Exercise brief -
Return every one of the following records unchanged, line for line.

Data for this task -

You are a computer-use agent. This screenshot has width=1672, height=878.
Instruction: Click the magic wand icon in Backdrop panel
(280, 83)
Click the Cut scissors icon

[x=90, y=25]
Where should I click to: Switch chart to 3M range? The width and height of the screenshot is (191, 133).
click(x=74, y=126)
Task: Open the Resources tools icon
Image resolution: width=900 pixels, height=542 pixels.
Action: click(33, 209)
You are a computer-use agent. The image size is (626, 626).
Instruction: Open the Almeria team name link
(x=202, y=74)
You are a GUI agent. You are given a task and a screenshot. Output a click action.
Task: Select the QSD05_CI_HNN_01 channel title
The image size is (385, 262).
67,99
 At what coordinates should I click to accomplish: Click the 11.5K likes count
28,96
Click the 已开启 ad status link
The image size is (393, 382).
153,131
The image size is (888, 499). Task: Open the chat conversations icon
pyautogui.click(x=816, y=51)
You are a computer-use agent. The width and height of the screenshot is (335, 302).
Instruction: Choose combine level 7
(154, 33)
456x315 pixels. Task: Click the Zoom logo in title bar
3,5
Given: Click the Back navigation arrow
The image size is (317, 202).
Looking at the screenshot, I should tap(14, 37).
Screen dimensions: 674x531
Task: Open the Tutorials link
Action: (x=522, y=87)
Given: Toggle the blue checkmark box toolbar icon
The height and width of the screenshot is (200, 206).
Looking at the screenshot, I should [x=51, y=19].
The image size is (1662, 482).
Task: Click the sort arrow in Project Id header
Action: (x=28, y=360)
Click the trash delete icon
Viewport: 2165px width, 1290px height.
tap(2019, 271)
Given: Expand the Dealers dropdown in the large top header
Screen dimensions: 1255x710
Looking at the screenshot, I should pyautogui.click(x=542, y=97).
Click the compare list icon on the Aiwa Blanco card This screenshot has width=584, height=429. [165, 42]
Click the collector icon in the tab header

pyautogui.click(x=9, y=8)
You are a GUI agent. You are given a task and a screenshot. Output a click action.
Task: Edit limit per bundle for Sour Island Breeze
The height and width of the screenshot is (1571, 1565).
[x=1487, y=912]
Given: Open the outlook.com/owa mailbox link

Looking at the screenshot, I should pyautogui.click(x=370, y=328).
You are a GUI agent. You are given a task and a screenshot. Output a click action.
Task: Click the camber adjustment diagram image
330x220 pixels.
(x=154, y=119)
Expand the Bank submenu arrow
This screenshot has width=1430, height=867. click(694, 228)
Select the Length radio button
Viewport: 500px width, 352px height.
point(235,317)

Right answer -
You are a computer-use agent. This screenshot has width=1672, height=878.
Instruction: Click the magic wand icon in Backdrop panel
(280, 83)
Click the Cut scissors icon

[x=90, y=25]
Where should I click to: Switch chart to 3M range? The width and height of the screenshot is (191, 133).
click(x=74, y=126)
Task: Open the Resources tools icon
Image resolution: width=900 pixels, height=542 pixels.
Action: click(33, 209)
You are a computer-use agent. The image size is (626, 626).
Instruction: Open the Almeria team name link
(x=202, y=74)
You are a GUI agent. You are given a task and a screenshot. Output a click action.
Task: Select the QSD05_CI_HNN_01 channel title
The image size is (385, 262).
67,99
 At what coordinates should I click to accomplish: Click the 11.5K likes count
28,96
Click the 已开启 ad status link
The image size is (393, 382).
153,131
The image size is (888, 499). Task: Open the chat conversations icon
pyautogui.click(x=816, y=51)
You are a computer-use agent. The width and height of the screenshot is (335, 302).
Instruction: Choose combine level 7
(154, 33)
456x315 pixels. Task: Click the Zoom logo in title bar
3,5
Given: Click the Back navigation arrow
The image size is (317, 202).
Looking at the screenshot, I should tap(14, 37).
Screen dimensions: 674x531
Task: Open the Tutorials link
Action: (x=522, y=87)
Given: Toggle the blue checkmark box toolbar icon
The height and width of the screenshot is (200, 206).
Looking at the screenshot, I should [x=51, y=19].
The image size is (1662, 482).
Task: Click the sort arrow in Project Id header
Action: (x=28, y=360)
Click the trash delete icon
Viewport: 2165px width, 1290px height.
tap(2019, 271)
Given: Expand the Dealers dropdown in the large top header
Screen dimensions: 1255x710
Looking at the screenshot, I should pyautogui.click(x=542, y=97).
Click the compare list icon on the Aiwa Blanco card This screenshot has width=584, height=429. [165, 42]
Click the collector icon in the tab header

pyautogui.click(x=9, y=8)
You are a GUI agent. You are given a task and a screenshot. Output a click action.
Task: Edit limit per bundle for Sour Island Breeze
The height and width of the screenshot is (1571, 1565).
[x=1487, y=912]
Given: Open the outlook.com/owa mailbox link

Looking at the screenshot, I should pyautogui.click(x=370, y=328).
You are a GUI agent. You are given a task and a screenshot. Output a click action.
Task: Click the camber adjustment diagram image
330x220 pixels.
(x=154, y=119)
Expand the Bank submenu arrow
This screenshot has width=1430, height=867. click(694, 228)
Select the Length radio button
Viewport: 500px width, 352px height.
point(235,317)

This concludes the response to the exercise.